=== AVAILABLE DATA ===
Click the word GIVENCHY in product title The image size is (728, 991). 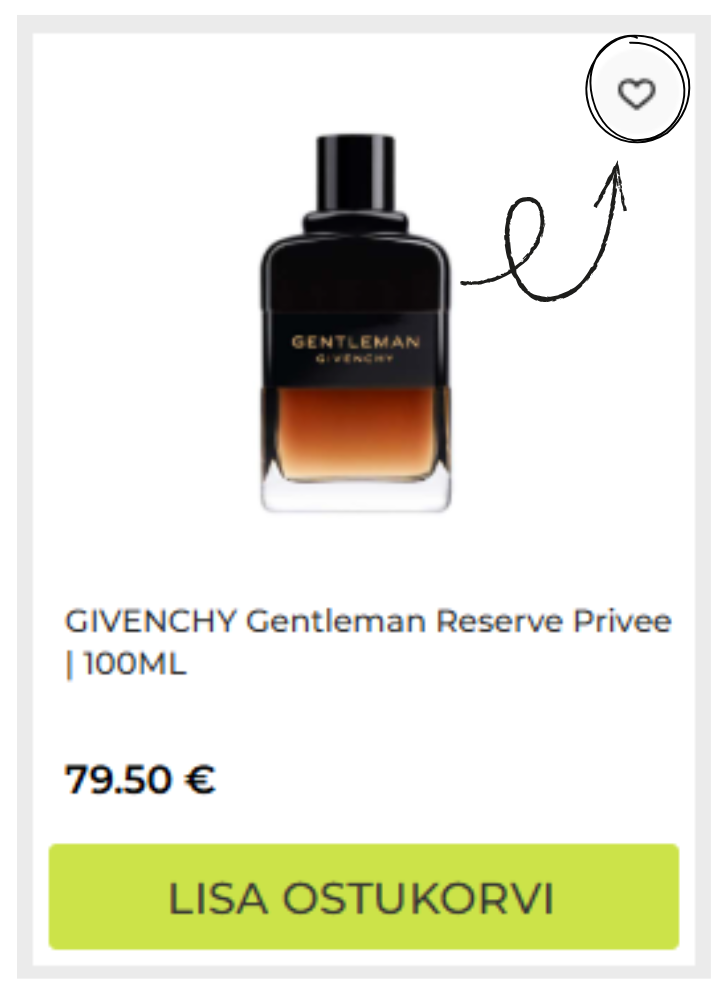pos(150,622)
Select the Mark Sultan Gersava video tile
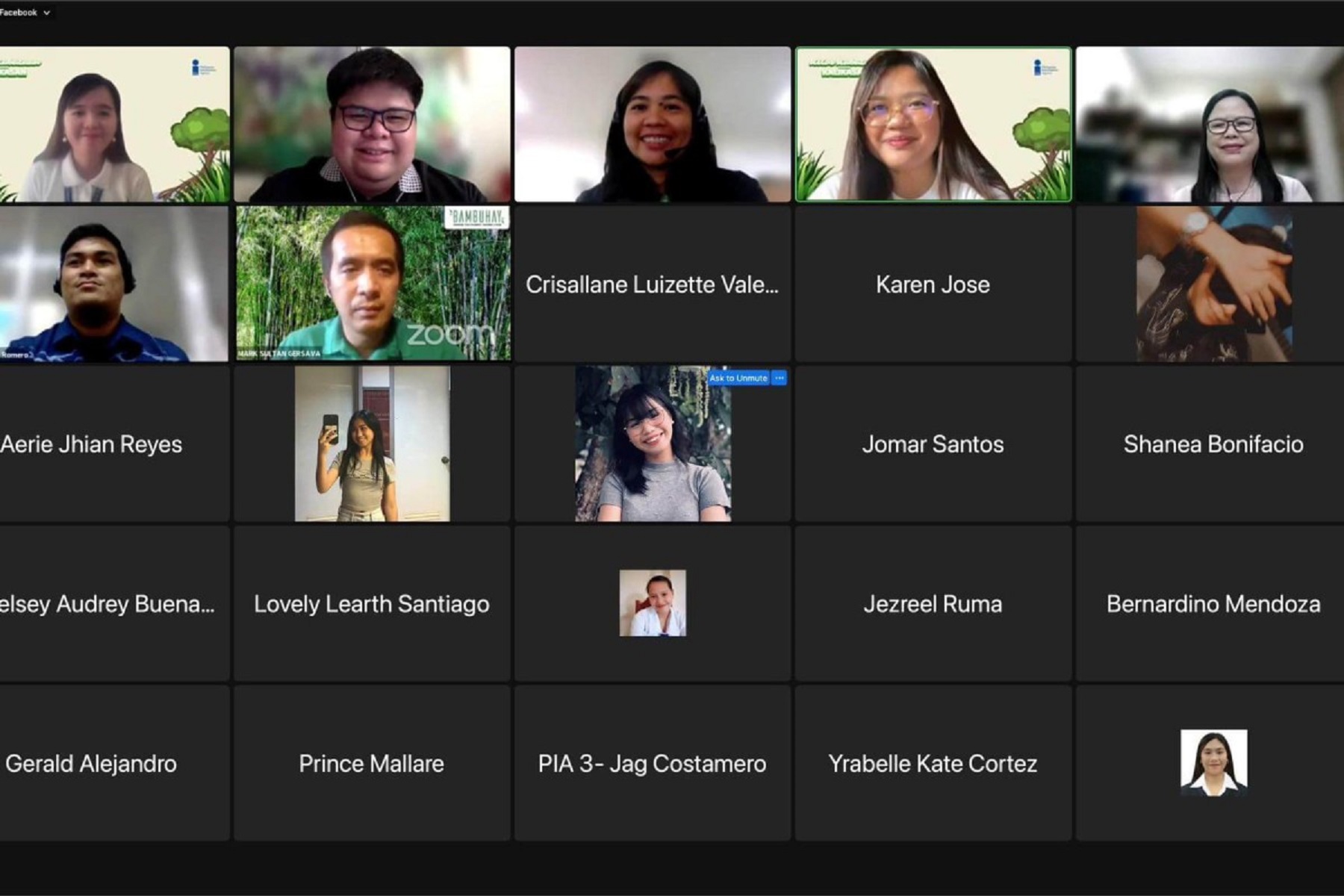The image size is (1344, 896). tap(373, 284)
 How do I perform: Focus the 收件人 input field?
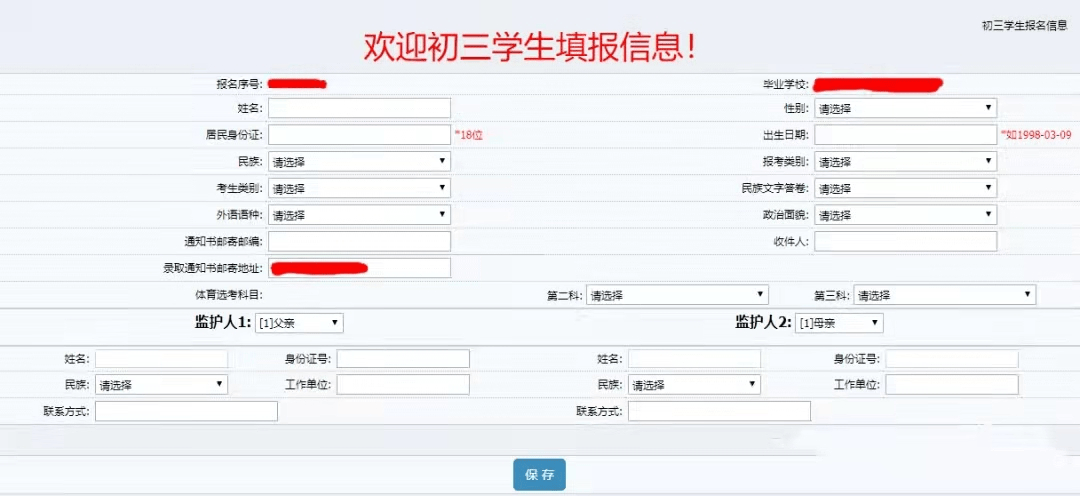click(x=905, y=241)
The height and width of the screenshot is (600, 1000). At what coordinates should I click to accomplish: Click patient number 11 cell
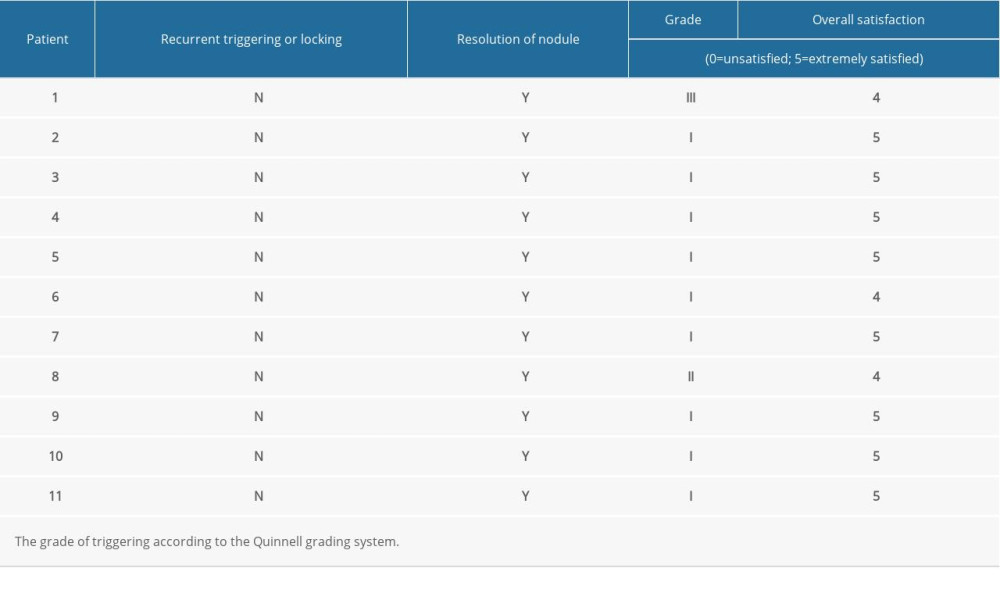pyautogui.click(x=56, y=496)
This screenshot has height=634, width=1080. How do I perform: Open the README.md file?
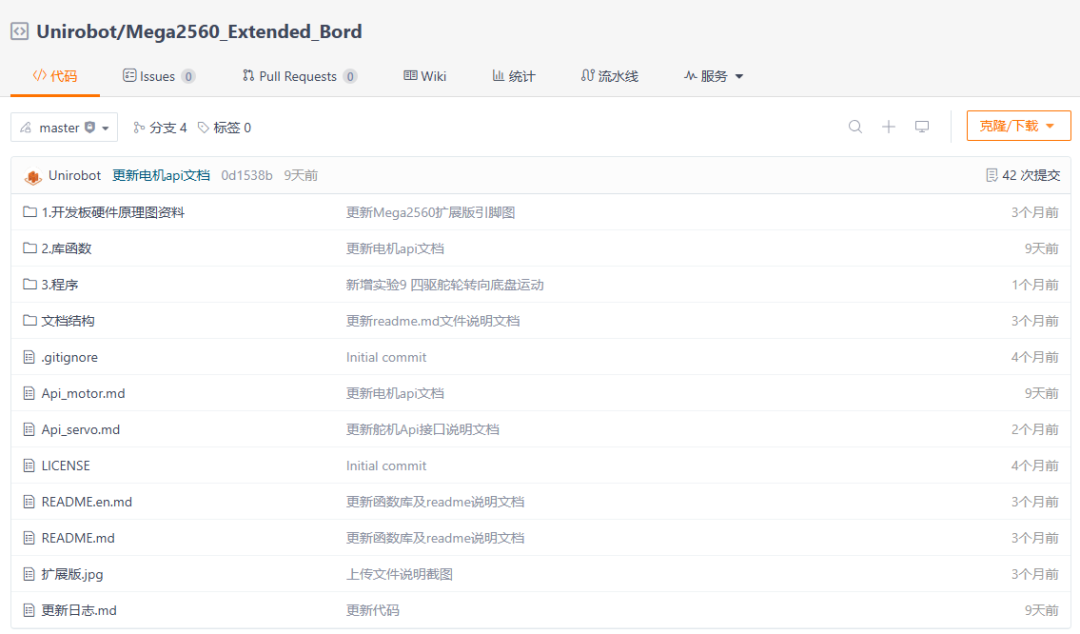pyautogui.click(x=78, y=538)
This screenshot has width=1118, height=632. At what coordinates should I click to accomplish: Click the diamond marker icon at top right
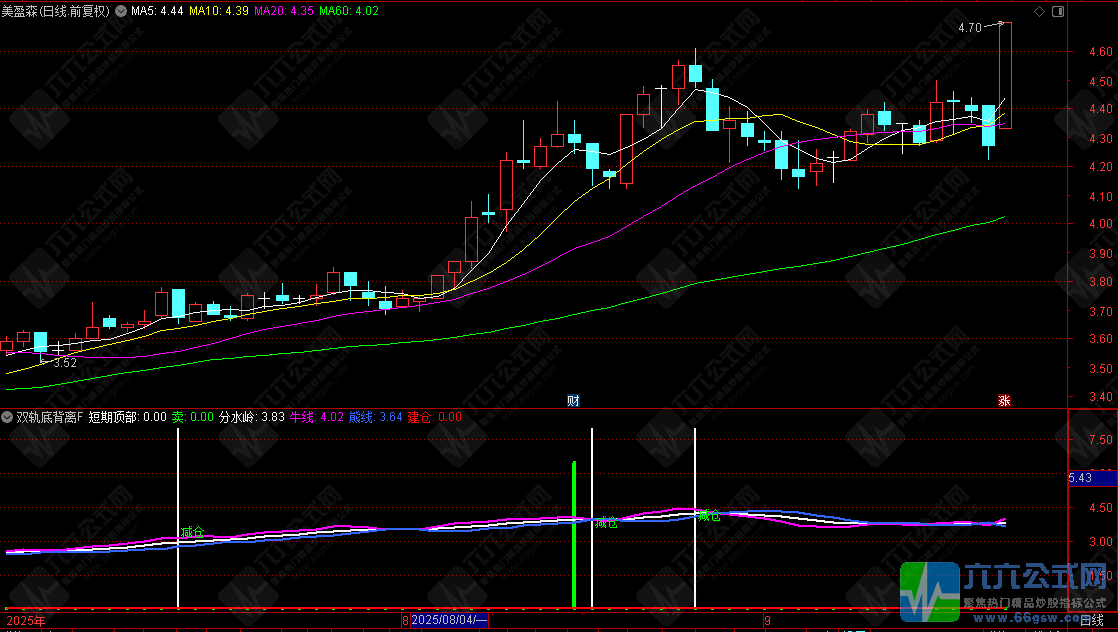1039,11
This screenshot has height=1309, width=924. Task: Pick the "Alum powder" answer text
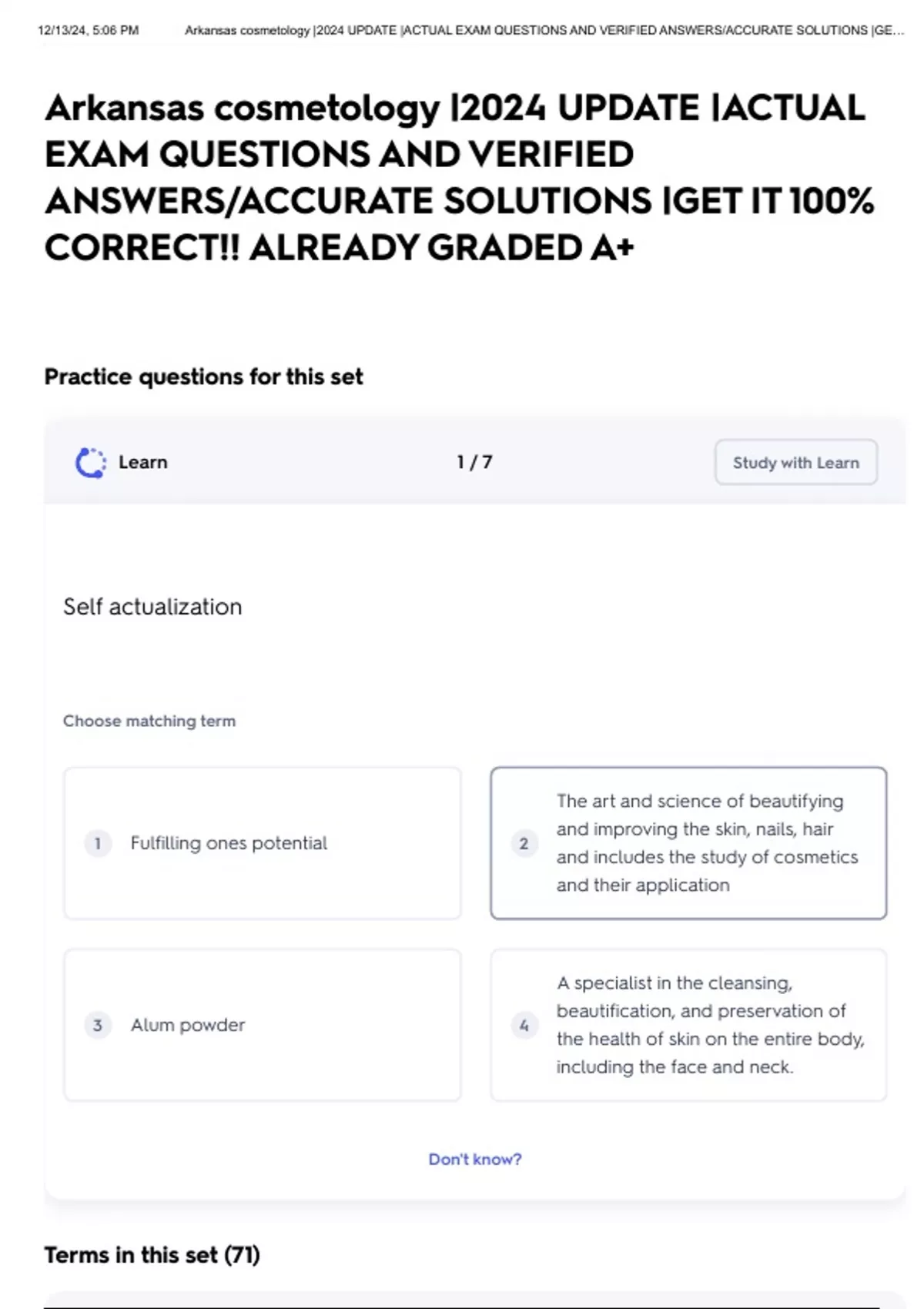188,1025
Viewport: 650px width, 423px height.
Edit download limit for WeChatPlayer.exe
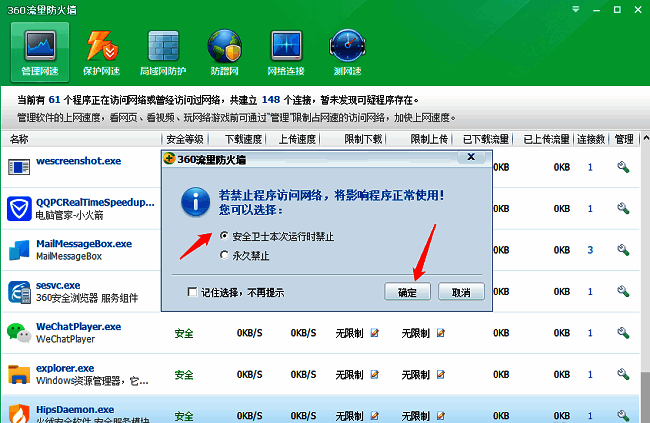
===
> **WHAT YOU ARE ASKED TO DO**: Set down exactly, from the line that contains "This screenshot has width=1118, height=632." through the last line of the data, each line as it stands, and leave the pictures out.

> **SOLUTION TO THIS EXERCISE**:
This screenshot has width=1118, height=632. At what coordinates should I click to accomplish: Click the diamond marker icon at top right
1039,11
This screenshot has height=1309, width=924. Task: Pick the "Alum powder" answer text
188,1025
Viewport: 650px width, 423px height.
Edit download limit for WeChatPlayer.exe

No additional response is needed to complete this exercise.